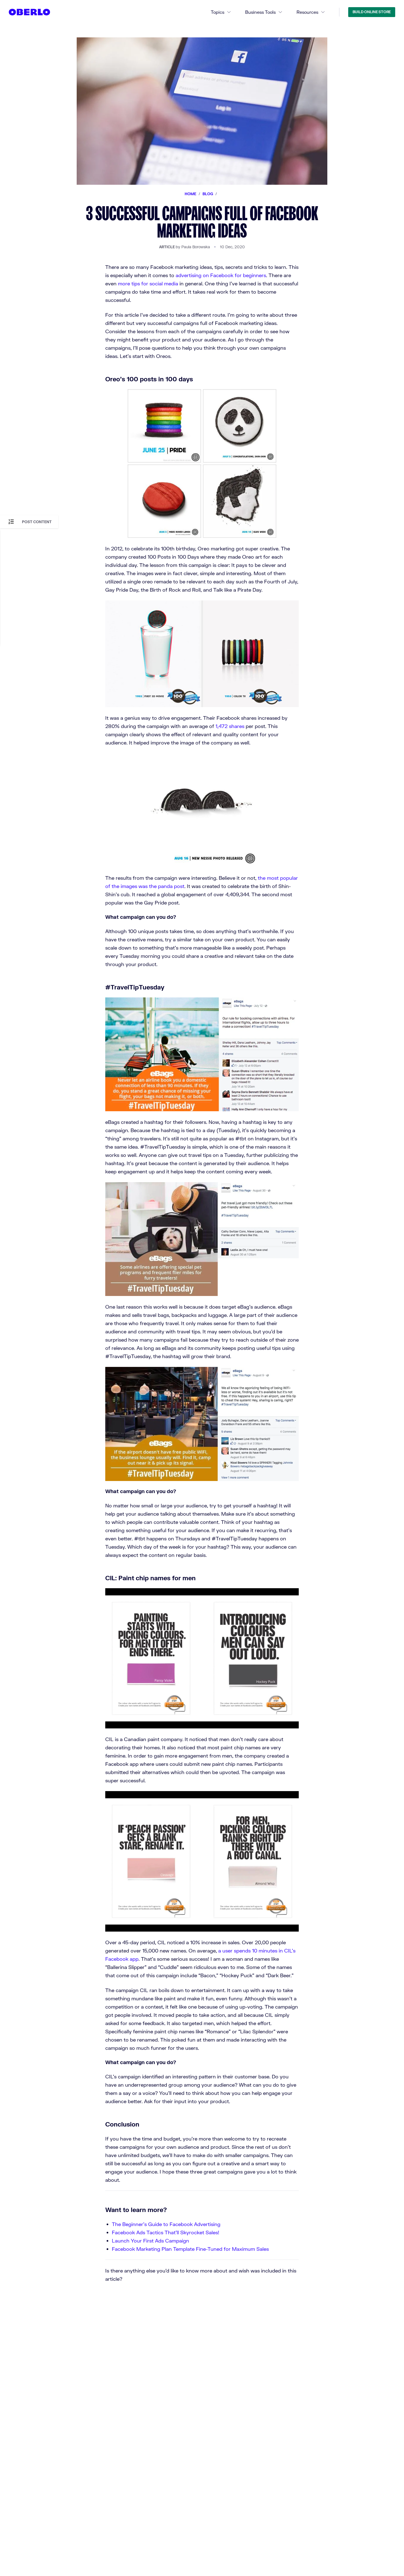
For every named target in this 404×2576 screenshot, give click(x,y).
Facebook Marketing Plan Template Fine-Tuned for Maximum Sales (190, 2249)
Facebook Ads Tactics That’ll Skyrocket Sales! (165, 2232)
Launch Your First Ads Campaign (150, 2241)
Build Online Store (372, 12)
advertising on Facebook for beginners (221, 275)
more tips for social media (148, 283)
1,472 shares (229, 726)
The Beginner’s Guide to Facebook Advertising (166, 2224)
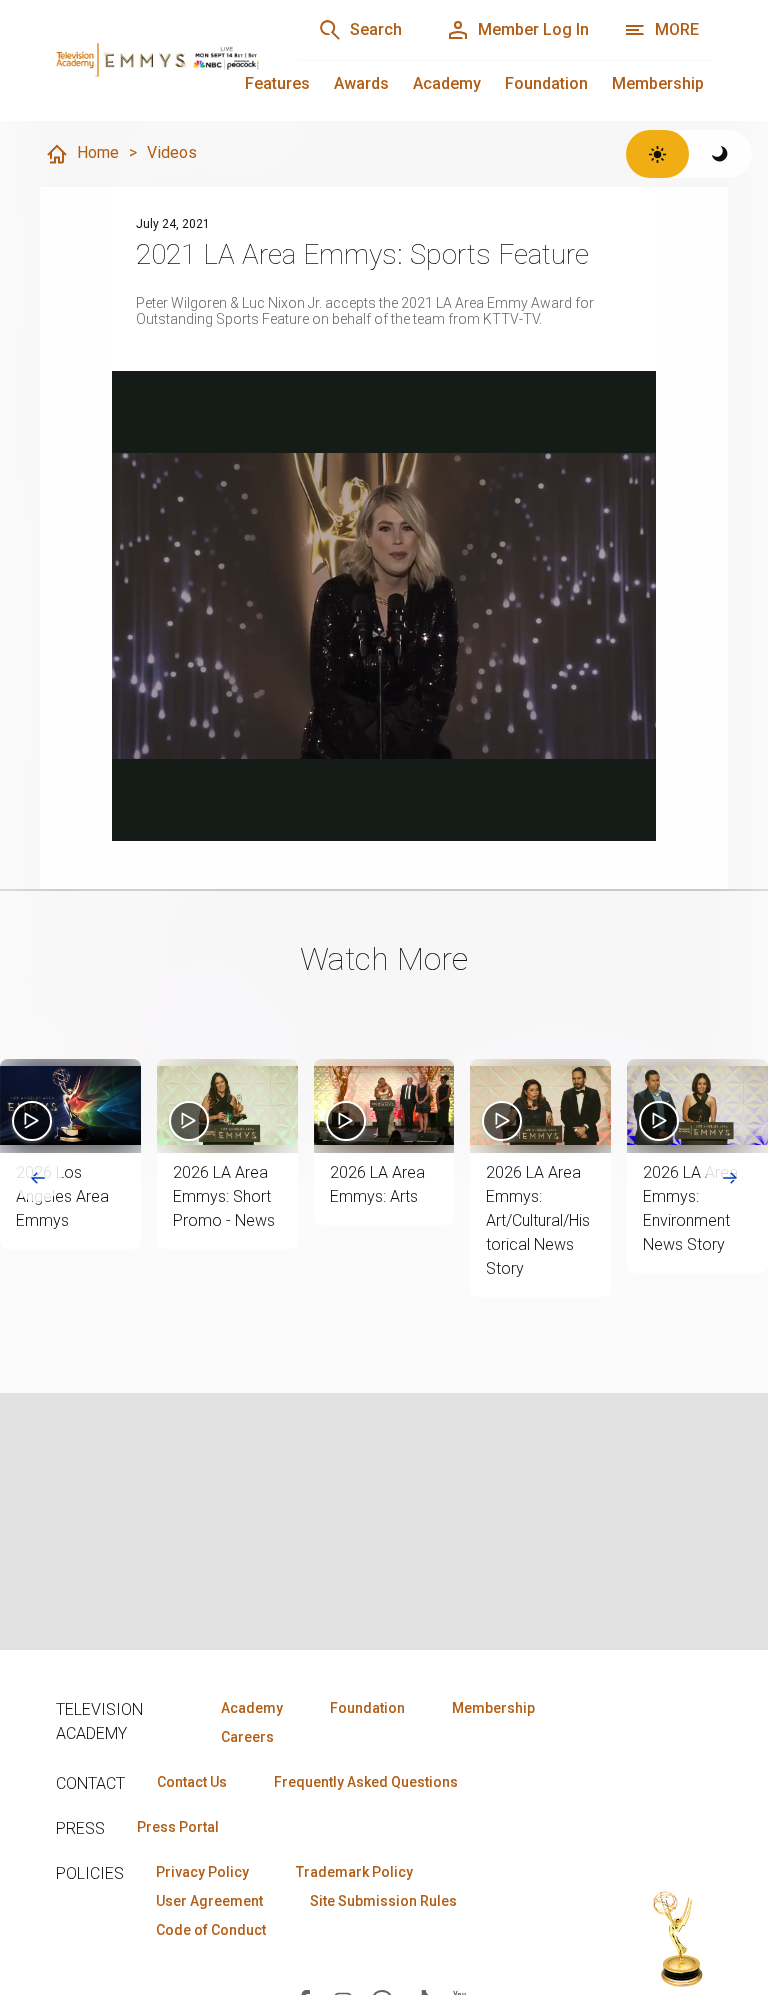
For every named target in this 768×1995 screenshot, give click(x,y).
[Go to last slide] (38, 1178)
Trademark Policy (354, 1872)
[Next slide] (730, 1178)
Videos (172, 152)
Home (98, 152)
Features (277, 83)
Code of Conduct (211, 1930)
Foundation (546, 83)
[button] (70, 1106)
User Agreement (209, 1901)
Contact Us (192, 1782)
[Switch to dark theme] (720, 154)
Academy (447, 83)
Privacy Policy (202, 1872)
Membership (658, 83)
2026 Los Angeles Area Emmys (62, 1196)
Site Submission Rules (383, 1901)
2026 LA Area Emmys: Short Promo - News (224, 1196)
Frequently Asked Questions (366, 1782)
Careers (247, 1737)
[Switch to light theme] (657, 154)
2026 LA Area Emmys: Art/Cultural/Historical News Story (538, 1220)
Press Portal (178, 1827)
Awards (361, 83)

----

THE REQUEST »
Write out all of the data above again, including each request, but decrease every coordinate in the answers by 60. Omit the pictures.

WRITTEN ANSWER »
For every named target in this 404×2576 screenshot, give click(x,y).
Facebook Marketing Plan Template Fine-Tuned for Maximum Sales (130, 2189)
Facebook Ads Tactics That’ll Skyrocket Sales! (105, 2172)
Launch Your First Ads Campaign (90, 2181)
Build Online Store (312, -48)
advertising on Facebook for beginners (161, 215)
more tips for social media (88, 223)
1,472 shares (169, 666)
The Beginner’s Guide to Facebook Advertising (106, 2164)
For every named target in this 768×1995 screenshot, give click(x,y).
[Go to last slide] (-22, 1118)
Trademark Policy (294, 1812)
[Next slide] (670, 1118)
Videos (112, 92)
Home (38, 92)
Features (217, 23)
Code of Conduct (151, 1870)
Foundation (486, 23)
[button] (10, 1046)
User Agreement (149, 1841)
Contact Us (132, 1722)
[Switch to dark theme] (660, 94)
Academy (387, 23)
Privacy Policy (142, 1812)
Membership (598, 23)
2026 Los Angeles Area Emmys (2, 1136)
Site Submission Rules (323, 1841)
2026 LA Area Emmys: Short Promo - News (164, 1136)
Frequently Asked Questions (306, 1722)
Careers (187, 1677)
[Switch to light theme] (597, 94)
2026 LA Area Emmys: Art/Cultural/Historical News Story (478, 1160)
Press Portal (118, 1767)
Awards (301, 23)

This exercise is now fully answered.